Pixel coordinate grounding data:
%%

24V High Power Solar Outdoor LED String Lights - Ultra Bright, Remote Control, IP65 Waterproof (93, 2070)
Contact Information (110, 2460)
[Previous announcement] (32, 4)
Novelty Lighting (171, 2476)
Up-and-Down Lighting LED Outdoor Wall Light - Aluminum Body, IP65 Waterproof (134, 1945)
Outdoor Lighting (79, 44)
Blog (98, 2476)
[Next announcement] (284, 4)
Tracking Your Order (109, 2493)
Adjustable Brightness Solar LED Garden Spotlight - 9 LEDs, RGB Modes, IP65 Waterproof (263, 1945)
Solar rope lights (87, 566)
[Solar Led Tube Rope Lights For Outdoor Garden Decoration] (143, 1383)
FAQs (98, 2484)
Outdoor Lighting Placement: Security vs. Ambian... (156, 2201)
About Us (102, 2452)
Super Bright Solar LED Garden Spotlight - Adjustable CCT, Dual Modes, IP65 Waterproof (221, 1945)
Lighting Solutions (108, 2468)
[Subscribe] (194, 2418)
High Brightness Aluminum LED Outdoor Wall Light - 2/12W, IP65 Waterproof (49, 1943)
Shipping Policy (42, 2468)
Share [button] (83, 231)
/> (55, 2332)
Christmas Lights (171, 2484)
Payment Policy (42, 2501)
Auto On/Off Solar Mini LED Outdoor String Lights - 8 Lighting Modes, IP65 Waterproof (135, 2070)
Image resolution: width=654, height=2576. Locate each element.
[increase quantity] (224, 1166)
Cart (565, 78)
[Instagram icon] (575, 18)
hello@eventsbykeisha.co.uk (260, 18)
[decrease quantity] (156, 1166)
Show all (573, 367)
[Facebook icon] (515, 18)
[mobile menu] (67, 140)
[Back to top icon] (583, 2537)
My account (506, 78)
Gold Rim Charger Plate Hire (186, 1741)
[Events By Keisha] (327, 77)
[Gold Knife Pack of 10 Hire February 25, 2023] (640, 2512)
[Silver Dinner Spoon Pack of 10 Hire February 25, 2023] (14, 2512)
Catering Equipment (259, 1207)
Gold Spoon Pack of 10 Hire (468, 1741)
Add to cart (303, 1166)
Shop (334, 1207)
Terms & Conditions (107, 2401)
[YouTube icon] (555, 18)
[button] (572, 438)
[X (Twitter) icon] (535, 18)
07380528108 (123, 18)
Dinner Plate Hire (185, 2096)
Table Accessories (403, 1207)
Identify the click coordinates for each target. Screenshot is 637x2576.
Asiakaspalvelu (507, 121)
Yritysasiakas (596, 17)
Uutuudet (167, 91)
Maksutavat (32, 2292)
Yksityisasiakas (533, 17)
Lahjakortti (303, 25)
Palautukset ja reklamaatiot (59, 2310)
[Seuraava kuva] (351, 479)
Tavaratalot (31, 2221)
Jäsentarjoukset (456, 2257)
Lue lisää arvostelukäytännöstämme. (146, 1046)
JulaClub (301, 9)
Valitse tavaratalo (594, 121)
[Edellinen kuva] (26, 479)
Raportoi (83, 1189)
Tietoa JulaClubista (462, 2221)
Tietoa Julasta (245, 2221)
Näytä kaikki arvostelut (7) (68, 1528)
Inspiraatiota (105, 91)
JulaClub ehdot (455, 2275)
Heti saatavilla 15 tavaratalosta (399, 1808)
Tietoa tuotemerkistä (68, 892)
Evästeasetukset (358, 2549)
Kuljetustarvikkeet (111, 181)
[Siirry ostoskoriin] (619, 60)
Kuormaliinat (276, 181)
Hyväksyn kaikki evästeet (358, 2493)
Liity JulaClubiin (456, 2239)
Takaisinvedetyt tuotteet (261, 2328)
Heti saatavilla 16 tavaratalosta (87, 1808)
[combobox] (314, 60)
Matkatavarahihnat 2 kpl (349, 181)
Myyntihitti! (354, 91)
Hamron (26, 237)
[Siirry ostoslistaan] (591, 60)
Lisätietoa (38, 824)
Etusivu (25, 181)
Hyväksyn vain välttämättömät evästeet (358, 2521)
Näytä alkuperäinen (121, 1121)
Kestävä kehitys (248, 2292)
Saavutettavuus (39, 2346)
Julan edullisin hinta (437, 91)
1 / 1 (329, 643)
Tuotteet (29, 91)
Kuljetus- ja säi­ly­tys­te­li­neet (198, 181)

%%

Work task »
Write out the entries in full, exactly as given.

Answer section »
24V High Power Solar Outdoor LED String Lights - Ultra Bright, Remote Control, IP65 Waterproof (93, 2070)
Contact Information (110, 2460)
[Previous announcement] (32, 4)
Novelty Lighting (171, 2476)
Up-and-Down Lighting LED Outdoor Wall Light - Aluminum Body, IP65 Waterproof (134, 1945)
Outdoor Lighting (79, 44)
Blog (98, 2476)
[Next announcement] (284, 4)
Tracking Your Order (109, 2493)
Adjustable Brightness Solar LED Garden Spotlight - 9 LEDs, RGB Modes, IP65 Waterproof (263, 1945)
Solar rope lights (87, 566)
[Solar Led Tube Rope Lights For Outdoor Garden Decoration] (143, 1383)
FAQs (98, 2484)
Outdoor Lighting Placement: Security vs. Ambian... (156, 2201)
About Us (102, 2452)
Super Bright Solar LED Garden Spotlight - Adjustable CCT, Dual Modes, IP65 Waterproof (221, 1945)
Lighting Solutions (108, 2468)
[Subscribe] (194, 2418)
High Brightness Aluminum LED Outdoor Wall Light - 2/12W, IP65 Waterproof (49, 1943)
Shipping Policy (42, 2468)
Share [button] (83, 231)
/> (55, 2332)
Christmas Lights (171, 2484)
Payment Policy (42, 2501)
Auto On/Off Solar Mini LED Outdoor String Lights - 8 Lighting Modes, IP65 Waterproof (135, 2070)
Image resolution: width=654, height=2576. Locate each element.
[increase quantity] (224, 1166)
Cart (565, 78)
[Instagram icon] (575, 18)
hello@eventsbykeisha.co.uk (260, 18)
[decrease quantity] (156, 1166)
Show all (573, 367)
[Facebook icon] (515, 18)
[mobile menu] (67, 140)
[Back to top icon] (583, 2537)
My account (506, 78)
Gold Rim Charger Plate Hire (186, 1741)
[Events By Keisha] (327, 77)
[Gold Knife Pack of 10 Hire February 25, 2023] (640, 2512)
[Silver Dinner Spoon Pack of 10 Hire February 25, 2023] (14, 2512)
Catering Equipment (259, 1207)
Gold Spoon Pack of 10 Hire (468, 1741)
Add to cart (303, 1166)
Shop (334, 1207)
Terms & Conditions (107, 2401)
[YouTube icon] (555, 18)
[button] (572, 438)
[X (Twitter) icon] (535, 18)
07380528108 (123, 18)
Dinner Plate Hire (185, 2096)
Table Accessories (403, 1207)
Identify the click coordinates for each target. Screenshot is 637x2576.
Asiakaspalvelu (507, 121)
Yritysasiakas (596, 17)
Uutuudet (167, 91)
Maksutavat (32, 2292)
Yksityisasiakas (533, 17)
Lahjakortti (303, 25)
Palautukset ja reklamaatiot (59, 2310)
[Seuraava kuva] (351, 479)
Tavaratalot (31, 2221)
Jäsentarjoukset (456, 2257)
Lue lisää arvostelukäytännöstämme. (146, 1046)
JulaClub (301, 9)
Valitse tavaratalo (594, 121)
[Edellinen kuva] (26, 479)
Raportoi (83, 1189)
Tietoa JulaClubista (462, 2221)
Tietoa Julasta (245, 2221)
Näytä kaikki arvostelut (7) (68, 1528)
Inspiraatiota (105, 91)
JulaClub ehdot (455, 2275)
Heti saatavilla 15 tavaratalosta (399, 1808)
Tietoa tuotemerkistä (68, 892)
Evästeasetukset (358, 2549)
Kuljetustarvikkeet (111, 181)
[Siirry ostoskoriin] (619, 60)
Kuormaliinat (276, 181)
Hyväksyn kaikki evästeet (358, 2493)
Liity JulaClubiin (456, 2239)
Takaisinvedetyt tuotteet (261, 2328)
Heti saatavilla 16 tavaratalosta (87, 1808)
[combobox] (314, 60)
Matkatavarahihnat 2 kpl (349, 181)
Myyntihitti! (354, 91)
Hamron (26, 237)
[Siirry ostoslistaan] (591, 60)
Lisätietoa (38, 824)
Etusivu (25, 181)
Hyväksyn vain välttämättömät evästeet (358, 2521)
Näytä alkuperäinen (121, 1121)
Kestävä kehitys (248, 2292)
Saavutettavuus (39, 2346)
Julan edullisin hinta (437, 91)
1 / 1 (329, 643)
Tuotteet (29, 91)
Kuljetus- ja säi­ly­tys­te­li­neet (198, 181)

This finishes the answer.